E. A. Mareeva

Aerobic oxidation of indole-3-acetic acid catalysed by anionic and cationic peanut peroxidase

The catalytic properties of anionic and cationic peanut peroxidases with regards to the oxidation of indole-3-acetic acid (IAA) by molecular oxygen at low pH have been studied. Transient kinetic studies demonstrate that only cationic peroxidases (peanut and horseradish) but not anionic peroxidases (such as anionic tobacco and anionic peanut peroxidases) form a stable compound III in the course of IAA oxidation. The failure to observe inhibition in the presence of superoxide dismutase is consistent with the formation of compound III from a ternary complex comprising ferric enzyme, IAA and dioxygen at the initiation step. Product analysis by HPLC showed an enhanced rate of IAA oxidation in the presence of superoxide dismutase.
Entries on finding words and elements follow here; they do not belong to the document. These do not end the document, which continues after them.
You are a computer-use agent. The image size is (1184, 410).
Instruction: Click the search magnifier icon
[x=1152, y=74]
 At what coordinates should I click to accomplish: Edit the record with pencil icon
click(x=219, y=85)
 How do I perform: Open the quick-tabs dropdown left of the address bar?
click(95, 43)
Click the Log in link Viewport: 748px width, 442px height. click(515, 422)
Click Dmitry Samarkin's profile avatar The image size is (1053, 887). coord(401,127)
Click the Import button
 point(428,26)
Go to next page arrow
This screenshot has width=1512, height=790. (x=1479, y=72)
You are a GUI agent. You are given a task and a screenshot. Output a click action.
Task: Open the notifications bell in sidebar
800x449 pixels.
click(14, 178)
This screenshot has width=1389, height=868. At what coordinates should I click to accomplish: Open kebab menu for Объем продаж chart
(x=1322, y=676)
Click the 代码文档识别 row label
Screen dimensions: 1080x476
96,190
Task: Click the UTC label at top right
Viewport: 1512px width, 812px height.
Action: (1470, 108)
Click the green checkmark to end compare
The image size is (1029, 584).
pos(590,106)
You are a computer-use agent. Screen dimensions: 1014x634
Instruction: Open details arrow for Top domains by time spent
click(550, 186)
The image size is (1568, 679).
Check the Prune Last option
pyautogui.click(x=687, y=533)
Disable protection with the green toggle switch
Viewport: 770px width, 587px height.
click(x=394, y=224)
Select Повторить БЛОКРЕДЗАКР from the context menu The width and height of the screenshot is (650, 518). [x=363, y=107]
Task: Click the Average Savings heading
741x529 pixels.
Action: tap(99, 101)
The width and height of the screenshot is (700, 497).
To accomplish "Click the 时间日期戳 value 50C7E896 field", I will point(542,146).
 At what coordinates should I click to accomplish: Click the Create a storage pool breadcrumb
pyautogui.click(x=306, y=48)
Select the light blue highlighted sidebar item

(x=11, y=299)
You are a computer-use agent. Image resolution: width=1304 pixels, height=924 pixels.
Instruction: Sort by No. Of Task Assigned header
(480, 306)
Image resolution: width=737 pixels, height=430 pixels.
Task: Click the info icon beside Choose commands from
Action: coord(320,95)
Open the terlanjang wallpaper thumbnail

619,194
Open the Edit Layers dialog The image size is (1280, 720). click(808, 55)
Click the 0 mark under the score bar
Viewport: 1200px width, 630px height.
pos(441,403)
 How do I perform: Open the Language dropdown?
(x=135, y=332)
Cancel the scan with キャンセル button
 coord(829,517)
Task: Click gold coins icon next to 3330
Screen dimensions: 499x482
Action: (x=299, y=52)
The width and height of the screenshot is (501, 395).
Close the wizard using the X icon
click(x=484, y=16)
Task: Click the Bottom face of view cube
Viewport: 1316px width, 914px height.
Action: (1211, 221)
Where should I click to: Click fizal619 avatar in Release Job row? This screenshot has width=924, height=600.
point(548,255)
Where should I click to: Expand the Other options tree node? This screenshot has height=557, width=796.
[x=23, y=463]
Co-addition of superoxide dismutase and catalase demonstrates that this stimulation is not due to the formation of hydrogen peroxide. The correlation between initial rates of IAA degradation and product accumulation indicates that skatole hydroperoxide is a primary reaction product and indole-3-methanol is the product of its subsequent enzymatic reduction. The relative catalytic activities for IAA oxidation by tobacco:horseradish isoenzyme c:anionic peanut:cationic peanut peroxidase are 28:20:2:1.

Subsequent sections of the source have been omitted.